Tercera parte
Experiencias y testimonios
Capítulo 9
Estrategias integrales para la inclusión de estudiantes sordos
Entrevista a Lía Reznik
Lía Reznik estudió la carrera de Filosofía entre los años 1965 y 1974. Con posterioridad, en 1998 y ya como persona hipoacúsica, estudió la carrera de Edición sin resto auditivo y con lectura labial como recurso.
El objetivo de esta entrevista es compartir el relato de una experiencia de sordera en la universidad, que sirva como un punto concreto de referencia frente a un tema desconocido por lo poco visible, infrecuente y heterogéneo: el de la discapacidad auditiva y su gran incidencia en la educación superior. El fin último es mostrar que, en sí misma, la sordera no tiene por qué ser un obstáculo insalvable para acceder a los estudios superiores y cumplirlos satisfactoriamente.
—Lía, vos tuviste una primera etapa de escolarización como oyente, pero tu hipoacusia se agravó. ¿Qué recordás de aquellos momentos respecto de tu educación?
—En primer lugar, recuerdo el apoyo familiar, decisivo para mi evolución personal ulterior. Porque como fue intensificándose la necesidad de intermediación comunicativa; las decisiones parentales contribuyeron a definir mi identidad, a no considerar la sordera como un estigma y a alentar la necesidad de aprender en forma permanente.
Al descubrirse el problema, siendo yo preadolescente, la reacción de mis padres distó de la sobreprotección: me permitieron participar, fueron informándome de lo que ocurría para encontrar la mejor manera de seguir adelante, de asumir el problema y buscar soluciones. En mi familia comenzaron a modular para mí y aprendí holísticamente a hacer lectura labial, que complementó luego el aprovechamiento de los audífonos; todavía la utilizo como implantada coclear.
Luego, recuerdo cómo se fue definiendo mi caso de sordera post-lingüística, progresiva hasta convertirse en bilateral profunda, sin resto auditivo. El problema comenzó entre los diez y los once años, cuando finalizaba la primaria en una escuela bilingüe castellano-inglés y se instaló en forma definitiva a los treinta años, mientras cursaba la tesis de licenciatura en Filosofía, que quedó pendiente por lo que significó tener que reconstruir la propia identidad desde el silencio total.

## Filas dadas:
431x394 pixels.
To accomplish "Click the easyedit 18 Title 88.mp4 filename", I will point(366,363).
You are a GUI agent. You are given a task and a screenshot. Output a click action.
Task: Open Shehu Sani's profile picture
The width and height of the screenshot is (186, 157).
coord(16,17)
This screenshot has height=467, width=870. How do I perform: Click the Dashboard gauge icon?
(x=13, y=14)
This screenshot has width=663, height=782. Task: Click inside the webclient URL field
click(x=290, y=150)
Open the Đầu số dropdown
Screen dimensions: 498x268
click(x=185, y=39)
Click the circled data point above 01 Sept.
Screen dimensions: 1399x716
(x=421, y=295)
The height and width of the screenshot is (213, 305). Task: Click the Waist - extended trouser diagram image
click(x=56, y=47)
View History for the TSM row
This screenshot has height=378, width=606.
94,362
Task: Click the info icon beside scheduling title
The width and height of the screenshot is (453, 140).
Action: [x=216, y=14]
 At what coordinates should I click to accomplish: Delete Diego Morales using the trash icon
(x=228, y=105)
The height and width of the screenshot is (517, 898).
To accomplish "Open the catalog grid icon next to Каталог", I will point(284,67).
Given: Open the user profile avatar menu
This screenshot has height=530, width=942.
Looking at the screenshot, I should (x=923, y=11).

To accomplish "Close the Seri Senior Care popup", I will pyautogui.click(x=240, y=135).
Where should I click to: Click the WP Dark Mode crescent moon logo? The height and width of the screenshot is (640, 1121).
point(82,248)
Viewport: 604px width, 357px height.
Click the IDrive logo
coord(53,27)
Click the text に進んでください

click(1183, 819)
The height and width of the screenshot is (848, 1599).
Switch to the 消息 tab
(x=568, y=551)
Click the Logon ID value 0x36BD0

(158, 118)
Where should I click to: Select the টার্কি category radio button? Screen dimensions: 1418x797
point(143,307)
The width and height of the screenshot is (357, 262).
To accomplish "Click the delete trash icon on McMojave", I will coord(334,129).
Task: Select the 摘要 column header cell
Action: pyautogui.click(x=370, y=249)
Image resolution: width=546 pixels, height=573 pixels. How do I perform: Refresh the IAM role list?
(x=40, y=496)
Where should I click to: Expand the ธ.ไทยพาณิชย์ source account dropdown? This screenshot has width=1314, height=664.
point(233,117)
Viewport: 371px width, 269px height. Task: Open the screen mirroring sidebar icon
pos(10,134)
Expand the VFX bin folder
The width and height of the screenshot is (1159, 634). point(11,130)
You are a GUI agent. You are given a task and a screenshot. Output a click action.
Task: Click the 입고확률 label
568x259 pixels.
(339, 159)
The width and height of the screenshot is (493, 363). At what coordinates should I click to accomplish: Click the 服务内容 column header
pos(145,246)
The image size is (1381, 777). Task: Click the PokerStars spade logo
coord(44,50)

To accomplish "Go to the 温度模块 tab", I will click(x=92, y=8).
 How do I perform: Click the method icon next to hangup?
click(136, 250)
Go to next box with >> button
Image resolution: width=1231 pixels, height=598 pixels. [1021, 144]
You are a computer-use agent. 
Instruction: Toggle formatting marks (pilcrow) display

## Consigna:
Indica si cada afirmación coincide con el texto proporcionado y cita las palabras exactas que lo deciden. 1. Lía Reznik estudió la carrera de Edición en 1998. 2. Los padres de Lía reaccionaron con sobreprotección al descubrirse el problema. 3. La sordera de Lía comenzó mientras cursaba la escuela secundaria.

## Respuesta completa:
1. Sí: «en 1998 y ya como persona hipoacúsica, estudió la carrera de Edición».
2. No: «la reacción de mis padres distó de la sobreprotección».
3. No: «El problema comenzó entre los diez y los once años, cuando finalizaba la primaria».